> [Brief] Write out the data below in full, please. Keep every character as given.

[Stored data]
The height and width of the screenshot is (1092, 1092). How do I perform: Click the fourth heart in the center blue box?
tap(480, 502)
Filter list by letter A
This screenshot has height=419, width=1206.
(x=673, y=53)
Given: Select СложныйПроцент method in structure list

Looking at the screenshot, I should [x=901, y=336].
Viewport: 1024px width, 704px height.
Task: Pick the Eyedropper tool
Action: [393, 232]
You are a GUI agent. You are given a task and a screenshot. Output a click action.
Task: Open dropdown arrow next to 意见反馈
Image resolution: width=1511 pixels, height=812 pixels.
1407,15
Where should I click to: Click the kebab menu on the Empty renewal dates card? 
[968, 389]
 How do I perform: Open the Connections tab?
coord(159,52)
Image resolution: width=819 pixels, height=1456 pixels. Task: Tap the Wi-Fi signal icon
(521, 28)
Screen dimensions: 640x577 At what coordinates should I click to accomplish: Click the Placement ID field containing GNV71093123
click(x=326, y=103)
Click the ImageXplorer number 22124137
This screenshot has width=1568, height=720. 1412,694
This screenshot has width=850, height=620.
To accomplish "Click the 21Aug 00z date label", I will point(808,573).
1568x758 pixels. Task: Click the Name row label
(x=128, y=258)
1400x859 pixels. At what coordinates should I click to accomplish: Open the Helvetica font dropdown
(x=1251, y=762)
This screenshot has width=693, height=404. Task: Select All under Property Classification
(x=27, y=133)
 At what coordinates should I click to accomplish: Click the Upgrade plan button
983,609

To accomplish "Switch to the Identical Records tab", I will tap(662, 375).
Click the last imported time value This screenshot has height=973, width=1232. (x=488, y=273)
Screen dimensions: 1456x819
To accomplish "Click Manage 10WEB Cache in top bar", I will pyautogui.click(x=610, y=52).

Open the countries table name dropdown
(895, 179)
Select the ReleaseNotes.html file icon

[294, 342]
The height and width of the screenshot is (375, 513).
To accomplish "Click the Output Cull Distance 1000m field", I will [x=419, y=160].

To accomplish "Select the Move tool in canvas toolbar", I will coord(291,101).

> [Result]
The height and width of the screenshot is (1092, 1092). How do I perform: Click the fourth heart in the center blue box?
tap(480, 502)
Filter list by letter A
This screenshot has height=419, width=1206.
(x=673, y=53)
Given: Select СложныйПроцент method in structure list

Looking at the screenshot, I should [x=901, y=336].
Viewport: 1024px width, 704px height.
Task: Pick the Eyedropper tool
Action: [393, 232]
You are a GUI agent. You are given a task and a screenshot. Output a click action.
Task: Open dropdown arrow next to 意见反馈
Image resolution: width=1511 pixels, height=812 pixels.
1407,15
Where should I click to: Click the kebab menu on the Empty renewal dates card? 
[968, 389]
 How do I perform: Open the Connections tab?
coord(159,52)
Image resolution: width=819 pixels, height=1456 pixels. Task: Tap the Wi-Fi signal icon
(521, 28)
Screen dimensions: 640x577 At what coordinates should I click to accomplish: Click the Placement ID field containing GNV71093123
click(x=326, y=103)
Click the ImageXplorer number 22124137
This screenshot has width=1568, height=720. 1412,694
This screenshot has width=850, height=620.
To accomplish "Click the 21Aug 00z date label", I will point(808,573).
1568x758 pixels. Task: Click the Name row label
(x=128, y=258)
1400x859 pixels. At what coordinates should I click to accomplish: Open the Helvetica font dropdown
(x=1251, y=762)
This screenshot has width=693, height=404. Task: Select All under Property Classification
(x=27, y=133)
 At what coordinates should I click to accomplish: Click the Upgrade plan button
983,609

To accomplish "Switch to the Identical Records tab", I will tap(662, 375).
Click the last imported time value This screenshot has height=973, width=1232. (x=488, y=273)
Screen dimensions: 1456x819
To accomplish "Click Manage 10WEB Cache in top bar", I will pyautogui.click(x=610, y=52).

Open the countries table name dropdown
(895, 179)
Select the ReleaseNotes.html file icon

[294, 342]
The height and width of the screenshot is (375, 513).
To accomplish "Click the Output Cull Distance 1000m field", I will [x=419, y=160].

To accomplish "Select the Move tool in canvas toolbar", I will coord(291,101).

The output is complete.